Selected passage ::
*** Begin section ***

Ah, okay. That's pretty awesome actually. That's a pretty nifty workflow.
Any thoughts on the roughness being inverted (where black is getting the strong, smaller highlight with white getting a larger, broad highlight)?
I've tried to look at the equation and adjust it, but it isn't giving a correct result.
http://i.imgur.com/KFRAddl.png
add a "one-minus" node, and plug the R channel into it like this:
http://i.imgur.com/HWUNFUU.png
then plug that node into this constant clamp here:
http://i.imgur.com/SVayQov.png
and this multiply node here:
http://i.imgur.com/ZzXdEd2.png
So, according to metalness map, that can only be 0 or 1 (black or white), a mterial can only be metallic (black diffuse and cubemap) or dielectric (colored diffuse and no cubemap). But i didn't understand this... let's talk about a sign on can, a gloss paint, or a colored gloss plastic. They should be dielettric, but even if they have colored diffuse, they also have a cubemap reflection. Maybe the sign on the can is some sort of translucent paint that let light penetrate and let it interact with the metal, but a gloss not translucent paint or a gloss colored plastic, what kind of material is it?
In the UE4, for example, i guess it can be done with layered materials, a layer of gloss paint on a metallic material. Am i wrong?
In this shader i know it is nearly impossible, or anyway very difficult to create, but I also have seen that metallic characteristic in UE4 can be setted to any value between 0 - 1. So, shouldn't we have to use gray metallness map? I tried to set a gray metallicness and it works with no artifacts or some other errors, so i don't understand why the metallness mask has to be 0 or 1, no other values.

*** End section ***

Work task A ::
According to the shader thread, what kind of node should be added, with the R channel plugged into it, to fix the inverted roughness?
Work task B ::
For each statement, say whether it agrees with the shader thread. Give yes or no and quote the words of the thread that decide it.
(i) Setting a gray metallicness produced artifacts.
(ii) With the inverted roughness, black gets the strong, smaller highlight.
(iii) Adjusting the equation gave a correct result.

Records supplied ::
*** Begin section ***

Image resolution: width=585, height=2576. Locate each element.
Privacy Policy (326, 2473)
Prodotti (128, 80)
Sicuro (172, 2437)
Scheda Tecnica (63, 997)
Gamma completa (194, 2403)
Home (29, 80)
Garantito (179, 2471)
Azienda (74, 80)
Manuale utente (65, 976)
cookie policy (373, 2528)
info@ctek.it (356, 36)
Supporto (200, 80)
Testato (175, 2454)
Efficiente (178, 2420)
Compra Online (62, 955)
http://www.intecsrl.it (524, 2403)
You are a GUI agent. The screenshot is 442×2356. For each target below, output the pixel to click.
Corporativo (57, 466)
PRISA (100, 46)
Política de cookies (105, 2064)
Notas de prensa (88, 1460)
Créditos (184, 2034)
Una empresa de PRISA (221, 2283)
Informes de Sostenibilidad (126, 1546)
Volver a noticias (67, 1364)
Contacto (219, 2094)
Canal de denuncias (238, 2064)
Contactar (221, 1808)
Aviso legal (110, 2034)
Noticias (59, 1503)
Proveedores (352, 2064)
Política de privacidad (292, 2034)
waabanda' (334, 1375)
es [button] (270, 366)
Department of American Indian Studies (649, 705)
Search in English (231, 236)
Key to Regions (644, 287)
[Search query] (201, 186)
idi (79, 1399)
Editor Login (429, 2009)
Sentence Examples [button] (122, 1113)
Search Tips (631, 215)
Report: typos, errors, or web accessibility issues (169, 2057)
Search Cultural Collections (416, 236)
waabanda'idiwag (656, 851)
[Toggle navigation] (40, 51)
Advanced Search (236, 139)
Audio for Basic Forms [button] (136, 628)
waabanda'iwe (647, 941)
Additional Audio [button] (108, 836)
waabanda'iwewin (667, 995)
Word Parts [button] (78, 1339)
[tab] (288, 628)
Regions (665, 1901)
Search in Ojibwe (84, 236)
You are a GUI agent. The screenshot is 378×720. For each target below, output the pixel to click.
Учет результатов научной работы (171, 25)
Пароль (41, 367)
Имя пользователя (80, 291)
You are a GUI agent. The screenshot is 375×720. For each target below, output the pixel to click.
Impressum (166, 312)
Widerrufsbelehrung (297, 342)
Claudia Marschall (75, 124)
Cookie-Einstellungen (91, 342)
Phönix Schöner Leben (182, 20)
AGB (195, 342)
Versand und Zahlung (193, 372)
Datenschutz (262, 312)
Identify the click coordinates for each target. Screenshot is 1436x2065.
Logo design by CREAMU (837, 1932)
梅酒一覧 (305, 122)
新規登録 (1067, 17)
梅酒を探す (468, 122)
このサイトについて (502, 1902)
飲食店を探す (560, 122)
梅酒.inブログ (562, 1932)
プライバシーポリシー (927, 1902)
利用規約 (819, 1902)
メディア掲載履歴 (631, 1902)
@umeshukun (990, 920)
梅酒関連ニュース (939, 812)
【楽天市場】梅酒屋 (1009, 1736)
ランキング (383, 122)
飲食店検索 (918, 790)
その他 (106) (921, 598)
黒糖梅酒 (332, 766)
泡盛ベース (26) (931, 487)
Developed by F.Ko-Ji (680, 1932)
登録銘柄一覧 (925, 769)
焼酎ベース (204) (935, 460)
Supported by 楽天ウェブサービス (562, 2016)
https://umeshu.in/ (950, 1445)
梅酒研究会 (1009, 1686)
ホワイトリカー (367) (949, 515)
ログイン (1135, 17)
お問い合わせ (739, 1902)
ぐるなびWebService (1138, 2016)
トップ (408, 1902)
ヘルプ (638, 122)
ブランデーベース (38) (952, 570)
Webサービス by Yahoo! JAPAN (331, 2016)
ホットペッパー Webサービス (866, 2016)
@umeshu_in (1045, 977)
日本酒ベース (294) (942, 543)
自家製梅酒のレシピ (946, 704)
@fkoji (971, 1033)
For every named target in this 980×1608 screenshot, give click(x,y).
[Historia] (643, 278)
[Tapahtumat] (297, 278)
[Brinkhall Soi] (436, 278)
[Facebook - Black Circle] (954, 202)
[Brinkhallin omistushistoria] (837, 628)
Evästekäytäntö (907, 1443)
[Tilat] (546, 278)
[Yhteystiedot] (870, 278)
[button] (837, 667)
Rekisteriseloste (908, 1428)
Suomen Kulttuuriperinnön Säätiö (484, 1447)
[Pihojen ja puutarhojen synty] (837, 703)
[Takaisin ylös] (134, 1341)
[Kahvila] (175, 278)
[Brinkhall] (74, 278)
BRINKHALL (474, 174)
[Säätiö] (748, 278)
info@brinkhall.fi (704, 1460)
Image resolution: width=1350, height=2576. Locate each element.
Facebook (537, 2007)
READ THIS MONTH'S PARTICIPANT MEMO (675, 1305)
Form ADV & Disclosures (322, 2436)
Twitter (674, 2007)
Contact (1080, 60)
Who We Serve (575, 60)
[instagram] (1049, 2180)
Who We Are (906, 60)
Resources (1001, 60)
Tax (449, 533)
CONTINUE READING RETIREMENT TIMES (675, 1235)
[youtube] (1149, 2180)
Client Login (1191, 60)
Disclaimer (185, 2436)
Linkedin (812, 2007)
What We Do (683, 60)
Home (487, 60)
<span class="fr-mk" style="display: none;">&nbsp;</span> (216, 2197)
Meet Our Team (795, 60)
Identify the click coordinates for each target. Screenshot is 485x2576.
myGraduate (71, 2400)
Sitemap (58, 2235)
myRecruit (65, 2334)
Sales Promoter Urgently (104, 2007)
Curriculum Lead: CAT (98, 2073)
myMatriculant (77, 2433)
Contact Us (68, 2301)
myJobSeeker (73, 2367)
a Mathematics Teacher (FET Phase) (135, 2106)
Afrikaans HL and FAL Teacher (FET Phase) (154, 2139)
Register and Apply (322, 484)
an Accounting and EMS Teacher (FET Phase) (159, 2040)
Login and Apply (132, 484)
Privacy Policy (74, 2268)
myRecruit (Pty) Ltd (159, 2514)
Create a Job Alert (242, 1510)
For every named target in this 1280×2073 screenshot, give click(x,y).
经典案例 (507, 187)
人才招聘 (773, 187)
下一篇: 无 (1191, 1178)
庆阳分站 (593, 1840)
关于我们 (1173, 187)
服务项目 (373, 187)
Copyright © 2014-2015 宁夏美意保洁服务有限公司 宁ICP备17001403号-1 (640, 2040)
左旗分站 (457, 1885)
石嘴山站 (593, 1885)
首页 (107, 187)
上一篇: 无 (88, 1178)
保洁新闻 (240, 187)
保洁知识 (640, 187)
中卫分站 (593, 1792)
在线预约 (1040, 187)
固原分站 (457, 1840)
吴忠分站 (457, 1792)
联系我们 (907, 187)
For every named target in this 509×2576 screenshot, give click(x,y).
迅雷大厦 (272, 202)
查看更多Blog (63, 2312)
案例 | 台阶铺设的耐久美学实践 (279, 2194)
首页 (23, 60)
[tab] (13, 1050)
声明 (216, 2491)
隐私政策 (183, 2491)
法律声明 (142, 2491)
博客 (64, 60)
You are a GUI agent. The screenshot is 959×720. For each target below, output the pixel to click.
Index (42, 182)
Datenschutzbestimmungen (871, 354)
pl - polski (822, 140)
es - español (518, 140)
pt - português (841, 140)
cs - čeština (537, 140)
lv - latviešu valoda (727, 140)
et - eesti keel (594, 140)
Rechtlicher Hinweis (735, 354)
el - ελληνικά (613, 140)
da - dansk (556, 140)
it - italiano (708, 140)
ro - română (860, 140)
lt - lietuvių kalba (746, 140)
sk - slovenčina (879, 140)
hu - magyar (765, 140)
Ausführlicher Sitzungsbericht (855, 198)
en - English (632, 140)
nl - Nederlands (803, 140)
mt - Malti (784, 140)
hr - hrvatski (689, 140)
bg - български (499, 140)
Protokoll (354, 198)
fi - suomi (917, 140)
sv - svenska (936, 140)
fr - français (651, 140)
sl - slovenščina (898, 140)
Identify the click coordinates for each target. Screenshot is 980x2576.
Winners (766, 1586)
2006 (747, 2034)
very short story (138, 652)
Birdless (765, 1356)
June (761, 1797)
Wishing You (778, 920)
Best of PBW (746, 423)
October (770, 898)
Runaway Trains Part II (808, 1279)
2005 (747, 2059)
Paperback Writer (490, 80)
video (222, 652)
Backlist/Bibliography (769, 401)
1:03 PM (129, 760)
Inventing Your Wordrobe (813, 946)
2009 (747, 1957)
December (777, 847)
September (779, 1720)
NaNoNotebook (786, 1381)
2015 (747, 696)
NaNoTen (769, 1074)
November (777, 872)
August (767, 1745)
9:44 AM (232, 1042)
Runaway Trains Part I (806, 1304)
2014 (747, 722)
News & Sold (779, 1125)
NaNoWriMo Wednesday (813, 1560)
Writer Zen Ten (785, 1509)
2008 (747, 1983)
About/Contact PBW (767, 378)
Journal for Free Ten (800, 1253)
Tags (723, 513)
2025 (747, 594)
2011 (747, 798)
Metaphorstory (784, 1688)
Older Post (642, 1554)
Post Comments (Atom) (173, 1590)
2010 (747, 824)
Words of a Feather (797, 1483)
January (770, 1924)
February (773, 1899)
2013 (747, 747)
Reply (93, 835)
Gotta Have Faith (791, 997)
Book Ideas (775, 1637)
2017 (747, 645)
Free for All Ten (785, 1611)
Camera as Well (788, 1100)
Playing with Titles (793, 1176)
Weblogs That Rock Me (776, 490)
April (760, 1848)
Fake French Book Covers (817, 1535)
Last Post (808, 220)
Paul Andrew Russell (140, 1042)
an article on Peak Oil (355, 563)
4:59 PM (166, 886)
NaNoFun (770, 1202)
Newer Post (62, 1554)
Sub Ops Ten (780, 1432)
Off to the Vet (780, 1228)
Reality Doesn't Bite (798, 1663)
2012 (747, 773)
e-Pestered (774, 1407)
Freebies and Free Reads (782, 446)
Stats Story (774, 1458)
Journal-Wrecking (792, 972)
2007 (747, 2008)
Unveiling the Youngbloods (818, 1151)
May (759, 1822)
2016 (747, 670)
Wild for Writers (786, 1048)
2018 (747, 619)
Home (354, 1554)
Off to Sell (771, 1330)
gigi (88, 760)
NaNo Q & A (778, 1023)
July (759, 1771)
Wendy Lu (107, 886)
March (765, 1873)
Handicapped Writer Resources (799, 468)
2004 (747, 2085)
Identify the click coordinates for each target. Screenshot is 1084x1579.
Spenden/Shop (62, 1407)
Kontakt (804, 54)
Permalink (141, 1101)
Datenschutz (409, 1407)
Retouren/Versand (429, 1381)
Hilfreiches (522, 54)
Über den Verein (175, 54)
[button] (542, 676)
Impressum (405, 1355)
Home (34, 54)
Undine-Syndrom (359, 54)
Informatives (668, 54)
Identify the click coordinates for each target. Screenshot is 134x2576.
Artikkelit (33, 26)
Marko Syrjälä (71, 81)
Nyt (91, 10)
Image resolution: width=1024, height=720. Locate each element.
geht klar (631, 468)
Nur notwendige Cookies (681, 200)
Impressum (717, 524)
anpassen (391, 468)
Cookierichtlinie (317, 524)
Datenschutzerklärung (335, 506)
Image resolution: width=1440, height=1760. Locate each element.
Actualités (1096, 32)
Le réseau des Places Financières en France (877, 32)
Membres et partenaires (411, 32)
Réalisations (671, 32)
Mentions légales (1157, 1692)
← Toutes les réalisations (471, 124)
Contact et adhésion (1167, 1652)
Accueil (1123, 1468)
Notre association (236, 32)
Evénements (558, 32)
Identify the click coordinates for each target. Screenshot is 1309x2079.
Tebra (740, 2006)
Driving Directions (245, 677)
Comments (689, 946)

*** End section ***

Response box A ::
A "one-minus" node.

Response box B ::
(i) No: "I tried to set a gray metallicness and it works with no artifacts or some other errors"
(ii) Yes: "where black is getting the strong, smaller highlight"
(iii) No: "it isn't giving a correct result"